Questions and Answers: Body, Soul, and Spirit?

 •  2 min. read  •  grade level: 7
 
QUESTION: What about body, soul and spirit? Please distinguish.
ANSWER: The divine order in Scripture is "spirit and soul and body" (1 Thess. 5:23). These comprise man's whole being. Soul is used often for man as a whole, both in the Old Testament and the New. "The sons of Joseph, which were born him in Egypt, were two souls: all the souls of the house of Jacob, which came into Egypt, were threescore and ten" (Gen. 46:27). In the ship with Paul there were "two hundred threescore and sixteen souls" (Acts 27:37).
Man's soul and spirit are from God's in-breathing, as distinct from the body which He formed from the dust of the ground, and he is therefore immortal—he exists forever. "The Lord God formed man of the dust of the ground, and breathed into his nostrils the breath of life; and man became a living soul" (Gen. 2:7).

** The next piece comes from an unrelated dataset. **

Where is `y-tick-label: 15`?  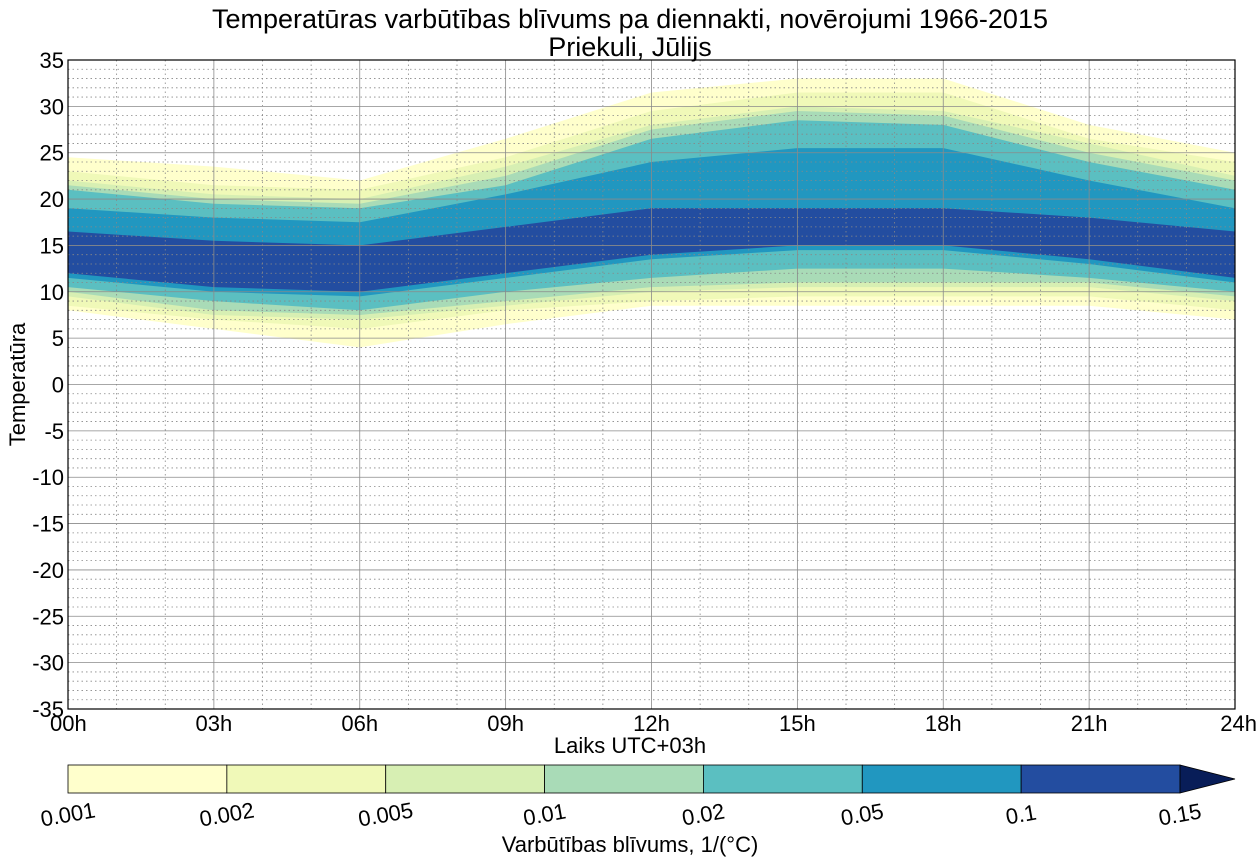
y-tick-label: 15 is located at coordinates (52, 246).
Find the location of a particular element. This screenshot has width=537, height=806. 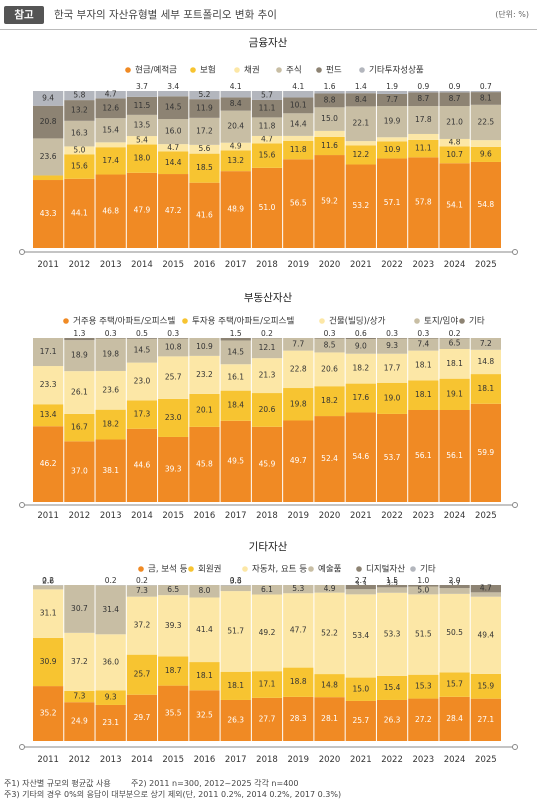

data-label: 25.7 is located at coordinates (360, 720).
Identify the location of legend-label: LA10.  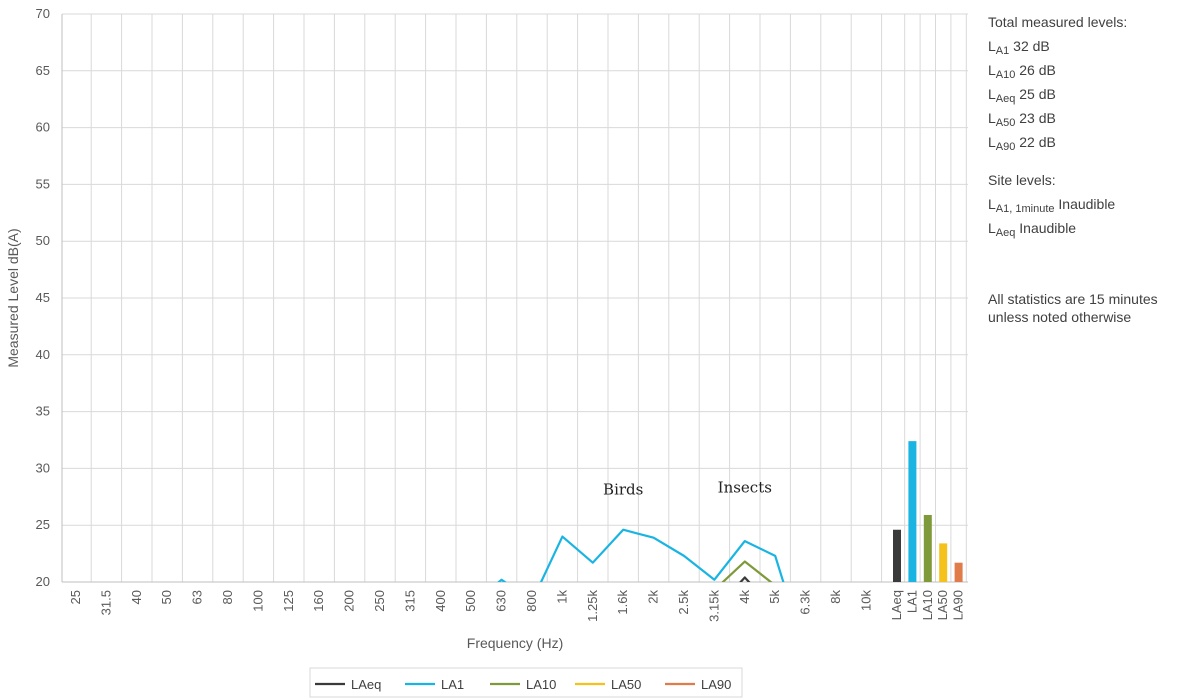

We never read of a mortal soul, but we do of a "mortal body." Scripture clearly distinguishes between soul and spirit; the Word, as the sharp sword of the Spirit, only can separate them. "For the word of God is quick, and powerful, and sharper than any two-edged sword, piercing even to the dividing asunder of soul and spirit, and of the joints and marrow, and is a discerner of the thoughts and intents of the heart" (Heb. 4:12).
Spirit and soul in man are alike undying. "The spirit shall return unto God who gave it," and "fear not them which kill the body, but are not able to kill the soul." Beasts have life, or souls of an inferior order but they are part of their organization. (See Genesis 1:30, margin, and chapter 7:22.)
The soul is generally spoken of as the seat of the affections, but this faculty is possessed by brutes in measure, in an inferior character. "The spirit," as another has said, "is that which is most excellent in our moral being, that by which we are placed in relationship with God, and distinguished from the brutes.”
“What man knoweth the things of a man, save the spirit of man which is in him?" (1 Car. 2:11). "The Spirit itself beareth witness with our spirit, that we are the children of God" (Rom. 8:16).